Every year since moving to Asheville (4 years now) we have attended the Asheville Fringe Festival in January. And we would say “We should create something for this next year!” And then we would be too busy and forget. But this year we didn’t forget and with the collaboration of the amazing Claire Dima, we put a piece together.
Paul has been fascinated by Indian mythology for 30 years and the story he wanted to start with was one of the goddess Kali. Watching Claire perform at bellydance festival Triboriginal last October, he noted her fierce intensity, as well as her skill with a sword.
“She would make a great Kali.” he said, and proposed the idea to her. She also had a strong connection to the Kali archetype and so “The Triumph of Kali” was born.
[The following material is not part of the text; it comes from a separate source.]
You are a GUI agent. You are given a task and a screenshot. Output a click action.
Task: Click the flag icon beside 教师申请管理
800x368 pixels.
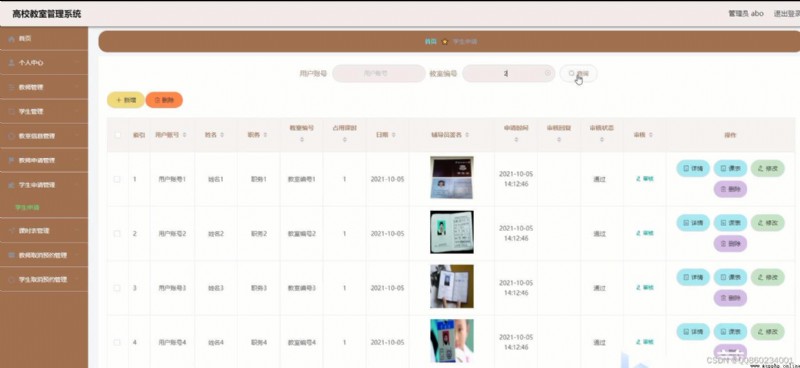(x=12, y=160)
We started with a beautiful retelling of part of her story in the Time/Life series “The Enchanted World”. Indian myth is so complex it’s hard to find a beginning and end sometimes, every character and place has 3 back stories and 4 continuing ones. We trimmed and reworked it. Here is the basic plot:
This story starts with the relationship of Parvati and her consort Shiva. Shiva is fanatically dedicated to his meditation on top of a mountain, and is not appreciating his beautiful and loving partner. Parvati decides if she can’t beat him, to join him. She becomes a wandering mendicant, chanting prayers night and day in the wilderness. After a few years of this she meets a rude beggar who tells her she is wasting her beauty chanting the name of the base Lord Shiva. She defends her love and, lo and behold, the beggar reveals himself to be Shiva himself. He tells her he can’t live without her and had given up his meditation to search for her. They have a loving reunion.
Back on top of the mountain they live happily, but in the lower realms an evil demon is wreaking havoc, terrorizing her followers who she considers her children. They call out to her for help. She hears their cries and becomes enraged like a mother bear. Her rage transforms her completely and she is becomes a wild warrior with a third eye, wearing skulls and severed arms, her tongue lolling about. She descends the mountain and does battle with this demon. He has a unique gift – when his blood is shed and hits the ground, armies of new demons rise up from it. But Kali knows about this, and after she slices off his head, she drinks every drop of his blood before it spills. He is destroyed.
She then dances wildly around the battlefield slaying the other demons that had gathered to torment her followers. She is in a frenzy of bloodlust and kills everything she can reach. Shiva watches this from the mountain top and, being the god of destruction himself, can relate. But he doesn’t want his beloved Parvati to be fully consumed by her aspect of Kali. So he comes down and calls out to her to stop. She is blind to him and continues her dance. He finally lays down at her feet and as she leaps upon him ready to stab, she looks into his eyes. This brings her back to her loving self. They embrace and return once again to their mountain to live and love.
Claire called in her beautiful friend Magick Sean to play Shiva. She also recruited wonderful sitar and tabla players Tom Cowan and Noah Wilson. Multi-talented Julia Amlund did make-up hair, photography and general support. There were some glitches along the way including Paul suddenly becoming the narrator at the very last minute. Various illnesses and work hours impacted the rehearsals. The costume wasn’t done until the day of the first performance. We never actually did the whole piece through until that first performance! But it came together beautifully, mainly due to Claire’s hard work and attention to detail.
We did just three performances. We were the last piece of the evening shows. The audience moved from the Bebe Theater over to Firestorm Cafe for our piece. This allowed us to create a ritual atmosphere. Sean/Shiva greeted the audience with ashes and rosewater as they seated themselves on the floor. He anointed the foreheads of those who wished it. The musicians played softly. Paul then began to read the story and Claire and Sean enacted it. It was very well received.
We were even awarded “The Artist(s) that best challenged and/or pushed the boundaries between art forms” by the Fringe Festival producers. Now we have some offers to put the piece on in other places!